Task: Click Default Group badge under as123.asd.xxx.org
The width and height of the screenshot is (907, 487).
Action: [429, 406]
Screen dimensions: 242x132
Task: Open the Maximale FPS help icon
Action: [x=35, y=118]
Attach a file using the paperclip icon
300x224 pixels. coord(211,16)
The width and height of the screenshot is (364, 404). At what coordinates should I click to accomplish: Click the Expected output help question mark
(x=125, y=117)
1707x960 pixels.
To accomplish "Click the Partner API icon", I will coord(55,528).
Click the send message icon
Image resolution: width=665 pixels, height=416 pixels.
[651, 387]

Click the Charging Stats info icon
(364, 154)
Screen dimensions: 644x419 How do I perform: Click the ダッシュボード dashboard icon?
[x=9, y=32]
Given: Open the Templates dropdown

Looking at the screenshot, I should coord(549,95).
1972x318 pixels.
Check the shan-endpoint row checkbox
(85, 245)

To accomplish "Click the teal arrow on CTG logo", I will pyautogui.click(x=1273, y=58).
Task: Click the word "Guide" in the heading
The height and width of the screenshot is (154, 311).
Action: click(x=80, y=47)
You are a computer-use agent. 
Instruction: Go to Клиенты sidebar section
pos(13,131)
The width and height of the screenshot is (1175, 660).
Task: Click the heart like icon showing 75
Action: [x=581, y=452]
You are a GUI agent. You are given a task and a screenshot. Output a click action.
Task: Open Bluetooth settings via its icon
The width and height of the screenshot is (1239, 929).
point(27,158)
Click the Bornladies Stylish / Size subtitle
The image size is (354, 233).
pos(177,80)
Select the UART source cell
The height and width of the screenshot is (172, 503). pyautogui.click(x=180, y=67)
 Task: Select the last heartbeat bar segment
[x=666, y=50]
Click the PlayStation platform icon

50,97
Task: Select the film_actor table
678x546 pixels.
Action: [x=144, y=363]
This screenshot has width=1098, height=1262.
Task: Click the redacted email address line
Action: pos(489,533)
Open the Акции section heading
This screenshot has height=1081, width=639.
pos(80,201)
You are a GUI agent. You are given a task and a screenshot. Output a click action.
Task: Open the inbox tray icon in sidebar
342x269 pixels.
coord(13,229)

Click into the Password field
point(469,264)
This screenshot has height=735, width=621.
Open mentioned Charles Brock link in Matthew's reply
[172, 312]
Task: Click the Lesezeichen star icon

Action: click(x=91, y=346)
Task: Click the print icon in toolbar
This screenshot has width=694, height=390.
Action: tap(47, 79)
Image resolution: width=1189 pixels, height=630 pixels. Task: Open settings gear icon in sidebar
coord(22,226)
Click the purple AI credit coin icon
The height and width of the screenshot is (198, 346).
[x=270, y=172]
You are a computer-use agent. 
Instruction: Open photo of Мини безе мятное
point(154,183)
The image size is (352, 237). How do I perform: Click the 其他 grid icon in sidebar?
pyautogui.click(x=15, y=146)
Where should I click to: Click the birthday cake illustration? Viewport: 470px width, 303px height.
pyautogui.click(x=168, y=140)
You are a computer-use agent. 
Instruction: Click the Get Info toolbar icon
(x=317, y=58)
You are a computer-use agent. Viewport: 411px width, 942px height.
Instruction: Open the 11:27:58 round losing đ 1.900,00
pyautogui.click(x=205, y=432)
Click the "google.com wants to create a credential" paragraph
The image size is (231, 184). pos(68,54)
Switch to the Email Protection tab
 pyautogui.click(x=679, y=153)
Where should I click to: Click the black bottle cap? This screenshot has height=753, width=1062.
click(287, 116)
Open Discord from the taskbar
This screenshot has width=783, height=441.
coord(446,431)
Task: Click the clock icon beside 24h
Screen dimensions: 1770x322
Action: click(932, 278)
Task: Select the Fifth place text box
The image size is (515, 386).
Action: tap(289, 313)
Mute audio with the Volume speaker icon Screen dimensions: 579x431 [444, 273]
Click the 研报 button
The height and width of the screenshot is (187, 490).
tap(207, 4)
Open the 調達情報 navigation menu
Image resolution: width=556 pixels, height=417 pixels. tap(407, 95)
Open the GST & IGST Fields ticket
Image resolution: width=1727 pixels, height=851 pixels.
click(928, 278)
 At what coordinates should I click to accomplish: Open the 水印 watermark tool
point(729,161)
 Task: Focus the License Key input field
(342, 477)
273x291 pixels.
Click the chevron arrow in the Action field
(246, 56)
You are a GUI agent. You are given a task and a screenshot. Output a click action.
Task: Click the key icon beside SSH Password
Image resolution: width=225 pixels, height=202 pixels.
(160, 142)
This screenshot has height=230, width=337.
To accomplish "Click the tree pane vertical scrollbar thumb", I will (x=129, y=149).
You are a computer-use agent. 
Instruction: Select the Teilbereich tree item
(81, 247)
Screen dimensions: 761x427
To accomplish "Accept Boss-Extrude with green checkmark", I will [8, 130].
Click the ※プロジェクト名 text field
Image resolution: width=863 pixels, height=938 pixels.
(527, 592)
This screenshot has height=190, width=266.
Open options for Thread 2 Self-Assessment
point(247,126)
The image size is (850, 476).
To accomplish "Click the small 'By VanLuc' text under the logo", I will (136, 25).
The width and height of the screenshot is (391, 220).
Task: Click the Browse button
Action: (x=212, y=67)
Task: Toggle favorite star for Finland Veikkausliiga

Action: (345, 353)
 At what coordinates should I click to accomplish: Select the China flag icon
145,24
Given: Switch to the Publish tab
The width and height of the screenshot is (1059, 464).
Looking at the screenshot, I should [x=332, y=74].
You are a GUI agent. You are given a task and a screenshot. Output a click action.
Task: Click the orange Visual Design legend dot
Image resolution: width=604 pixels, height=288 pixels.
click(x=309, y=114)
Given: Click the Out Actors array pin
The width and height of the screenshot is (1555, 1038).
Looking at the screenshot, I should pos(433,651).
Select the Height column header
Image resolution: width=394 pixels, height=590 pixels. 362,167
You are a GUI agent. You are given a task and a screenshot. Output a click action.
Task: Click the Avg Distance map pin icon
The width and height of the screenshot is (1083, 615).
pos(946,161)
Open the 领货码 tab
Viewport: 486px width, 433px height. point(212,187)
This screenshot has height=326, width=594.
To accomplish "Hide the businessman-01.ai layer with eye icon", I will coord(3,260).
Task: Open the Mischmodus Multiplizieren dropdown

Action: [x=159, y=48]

[The problem]: Once you have read the entries, write them all out again exactly.

[Finished task]:
Task: Click Default Group badge under as123.asd.xxx.org
The width and height of the screenshot is (907, 487).
Action: [429, 406]
Screen dimensions: 242x132
Task: Open the Maximale FPS help icon
Action: [x=35, y=118]
Attach a file using the paperclip icon
300x224 pixels. coord(211,16)
The width and height of the screenshot is (364, 404). At what coordinates should I click to accomplish: Click the Expected output help question mark
(x=125, y=117)
1707x960 pixels.
To accomplish "Click the Partner API icon", I will coord(55,528).
Click the send message icon
Image resolution: width=665 pixels, height=416 pixels.
[651, 387]

Click the Charging Stats info icon
(364, 154)
Screen dimensions: 644x419 How do I perform: Click the ダッシュボード dashboard icon?
[x=9, y=32]
Given: Open the Templates dropdown

Looking at the screenshot, I should coord(549,95).
1972x318 pixels.
Check the shan-endpoint row checkbox
(85, 245)

To accomplish "Click the teal arrow on CTG logo", I will pyautogui.click(x=1273, y=58).
Task: Click the word "Guide" in the heading
The height and width of the screenshot is (154, 311).
Action: click(x=80, y=47)
You are a computer-use agent. 
Instruction: Go to Клиенты sidebar section
pos(13,131)
The width and height of the screenshot is (1175, 660).
Task: Click the heart like icon showing 75
Action: [x=581, y=452]
You are a GUI agent. You are given a task and a screenshot. Output a click action.
Task: Open Bluetooth settings via its icon
The width and height of the screenshot is (1239, 929).
point(27,158)
Click the Bornladies Stylish / Size subtitle
The image size is (354, 233).
pos(177,80)
Select the UART source cell
The height and width of the screenshot is (172, 503). pyautogui.click(x=180, y=67)
 Task: Select the last heartbeat bar segment
[x=666, y=50]
Click the PlayStation platform icon

50,97
Task: Select the film_actor table
678x546 pixels.
Action: [x=144, y=363]
This screenshot has width=1098, height=1262.
Task: Click the redacted email address line
Action: pos(489,533)
Open the Акции section heading
This screenshot has height=1081, width=639.
pos(80,201)
You are a GUI agent. You are given a task and a screenshot. Output a click action.
Task: Open the inbox tray icon in sidebar
342x269 pixels.
coord(13,229)

Click into the Password field
point(469,264)
This screenshot has height=735, width=621.
Open mentioned Charles Brock link in Matthew's reply
[172, 312]
Task: Click the Lesezeichen star icon

Action: click(x=91, y=346)
Task: Click the print icon in toolbar
This screenshot has width=694, height=390.
Action: tap(47, 79)
Image resolution: width=1189 pixels, height=630 pixels. Task: Open settings gear icon in sidebar
coord(22,226)
Click the purple AI credit coin icon
The height and width of the screenshot is (198, 346).
[x=270, y=172]
You are a computer-use agent. 
Instruction: Open photo of Мини безе мятное
point(154,183)
The image size is (352, 237). How do I perform: Click the 其他 grid icon in sidebar?
pyautogui.click(x=15, y=146)
Where should I click to: Click the birthday cake illustration? Viewport: 470px width, 303px height.
pyautogui.click(x=168, y=140)
You are a computer-use agent. 
Instruction: Click the Get Info toolbar icon
(x=317, y=58)
You are a computer-use agent. Viewport: 411px width, 942px height.
Instruction: Open the 11:27:58 round losing đ 1.900,00
pyautogui.click(x=205, y=432)
Click the "google.com wants to create a credential" paragraph
The image size is (231, 184). pos(68,54)
Switch to the Email Protection tab
 pyautogui.click(x=679, y=153)
Where should I click to: Click the black bottle cap? This screenshot has height=753, width=1062.
click(287, 116)
Open Discord from the taskbar
This screenshot has width=783, height=441.
coord(446,431)
Task: Click the clock icon beside 24h
Screen dimensions: 1770x322
Action: click(932, 278)
Task: Select the Fifth place text box
The image size is (515, 386).
Action: tap(289, 313)
Mute audio with the Volume speaker icon Screen dimensions: 579x431 [444, 273]
Click the 研报 button
The height and width of the screenshot is (187, 490).
tap(207, 4)
Open the 調達情報 navigation menu
Image resolution: width=556 pixels, height=417 pixels. tap(407, 95)
Open the GST & IGST Fields ticket
Image resolution: width=1727 pixels, height=851 pixels.
click(928, 278)
 At what coordinates should I click to accomplish: Open the 水印 watermark tool
point(729,161)
 Task: Focus the License Key input field
(342, 477)
273x291 pixels.
Click the chevron arrow in the Action field
(246, 56)
You are a GUI agent. You are given a task and a screenshot. Output a click action.
Task: Click the key icon beside SSH Password
Image resolution: width=225 pixels, height=202 pixels.
(160, 142)
This screenshot has height=230, width=337.
To accomplish "Click the tree pane vertical scrollbar thumb", I will (x=129, y=149).
You are a computer-use agent. 
Instruction: Select the Teilbereich tree item
(81, 247)
Screen dimensions: 761x427
To accomplish "Accept Boss-Extrude with green checkmark", I will [8, 130].
Click the ※プロジェクト名 text field
Image resolution: width=863 pixels, height=938 pixels.
(527, 592)
This screenshot has height=190, width=266.
Open options for Thread 2 Self-Assessment
point(247,126)
The image size is (850, 476).
To accomplish "Click the small 'By VanLuc' text under the logo", I will (136, 25).
The width and height of the screenshot is (391, 220).
Task: Click the Browse button
Action: (x=212, y=67)
Task: Toggle favorite star for Finland Veikkausliiga

Action: (345, 353)
 At what coordinates should I click to accomplish: Select the China flag icon
145,24
Given: Switch to the Publish tab
The width and height of the screenshot is (1059, 464).
Looking at the screenshot, I should [x=332, y=74].
You are a GUI agent. You are given a task and a screenshot. Output a click action.
Task: Click the orange Visual Design legend dot
Image resolution: width=604 pixels, height=288 pixels.
click(x=309, y=114)
Given: Click the Out Actors array pin
The width and height of the screenshot is (1555, 1038).
Looking at the screenshot, I should pos(433,651).
Select the Height column header
Image resolution: width=394 pixels, height=590 pixels. 362,167
You are a GUI agent. You are given a task and a screenshot. Output a click action.
Task: Click the Avg Distance map pin icon
The width and height of the screenshot is (1083, 615).
pos(946,161)
Open the 领货码 tab
Viewport: 486px width, 433px height. point(212,187)
This screenshot has height=326, width=594.
To accomplish "Hide the businessman-01.ai layer with eye icon", I will coord(3,260).
Task: Open the Mischmodus Multiplizieren dropdown

Action: [x=159, y=48]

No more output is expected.